─── RECORDS TO PROCESS
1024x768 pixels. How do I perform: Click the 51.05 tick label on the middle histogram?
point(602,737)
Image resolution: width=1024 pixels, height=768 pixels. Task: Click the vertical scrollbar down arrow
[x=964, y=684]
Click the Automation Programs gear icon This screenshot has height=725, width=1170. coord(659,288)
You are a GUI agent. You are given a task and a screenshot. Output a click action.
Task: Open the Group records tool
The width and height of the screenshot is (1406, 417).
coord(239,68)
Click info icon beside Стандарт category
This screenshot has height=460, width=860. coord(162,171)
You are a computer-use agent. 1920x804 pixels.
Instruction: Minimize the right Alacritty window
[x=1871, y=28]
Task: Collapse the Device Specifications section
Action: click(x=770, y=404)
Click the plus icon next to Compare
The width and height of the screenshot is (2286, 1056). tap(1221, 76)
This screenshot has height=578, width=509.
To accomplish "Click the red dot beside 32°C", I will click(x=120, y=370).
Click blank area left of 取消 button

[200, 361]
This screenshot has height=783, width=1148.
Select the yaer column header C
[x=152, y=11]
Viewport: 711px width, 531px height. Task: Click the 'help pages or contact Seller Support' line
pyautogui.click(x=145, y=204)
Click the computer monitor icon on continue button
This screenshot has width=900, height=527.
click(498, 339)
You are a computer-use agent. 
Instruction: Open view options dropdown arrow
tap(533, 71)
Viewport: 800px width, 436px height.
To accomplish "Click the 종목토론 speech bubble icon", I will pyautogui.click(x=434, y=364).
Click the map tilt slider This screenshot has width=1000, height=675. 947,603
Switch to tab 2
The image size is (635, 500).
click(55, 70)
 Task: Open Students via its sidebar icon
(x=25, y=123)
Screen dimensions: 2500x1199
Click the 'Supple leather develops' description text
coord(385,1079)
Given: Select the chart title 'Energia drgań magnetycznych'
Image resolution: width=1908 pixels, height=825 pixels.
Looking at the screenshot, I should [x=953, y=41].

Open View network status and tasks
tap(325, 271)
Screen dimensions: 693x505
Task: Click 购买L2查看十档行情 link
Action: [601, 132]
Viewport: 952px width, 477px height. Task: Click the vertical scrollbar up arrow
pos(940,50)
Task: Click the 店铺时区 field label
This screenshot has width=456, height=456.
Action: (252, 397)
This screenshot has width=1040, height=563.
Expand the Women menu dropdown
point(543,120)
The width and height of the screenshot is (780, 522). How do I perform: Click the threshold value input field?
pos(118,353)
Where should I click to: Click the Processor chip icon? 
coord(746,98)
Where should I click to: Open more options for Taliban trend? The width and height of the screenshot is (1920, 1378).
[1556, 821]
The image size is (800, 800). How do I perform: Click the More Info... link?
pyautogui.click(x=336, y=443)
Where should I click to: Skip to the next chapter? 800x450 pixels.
──────
**TASK DIRECTIONS**
All lines from the start of the entries through the line where "You are a computer-use agent. 1920x804" sits should be duplicated exactly, with nothing else in the output.

**RESPONSE FOR THIS EXERCISE**
1024x768 pixels. How do I perform: Click the 51.05 tick label on the middle histogram?
point(602,737)
Image resolution: width=1024 pixels, height=768 pixels. Task: Click the vertical scrollbar down arrow
[x=964, y=684]
Click the Automation Programs gear icon This screenshot has height=725, width=1170. coord(659,288)
You are a GUI agent. You are given a task and a screenshot. Output a click action.
Task: Open the Group records tool
The width and height of the screenshot is (1406, 417).
coord(239,68)
Click info icon beside Стандарт category
This screenshot has height=460, width=860. coord(162,171)
You are a computer-use agent. 1920x804 pixels.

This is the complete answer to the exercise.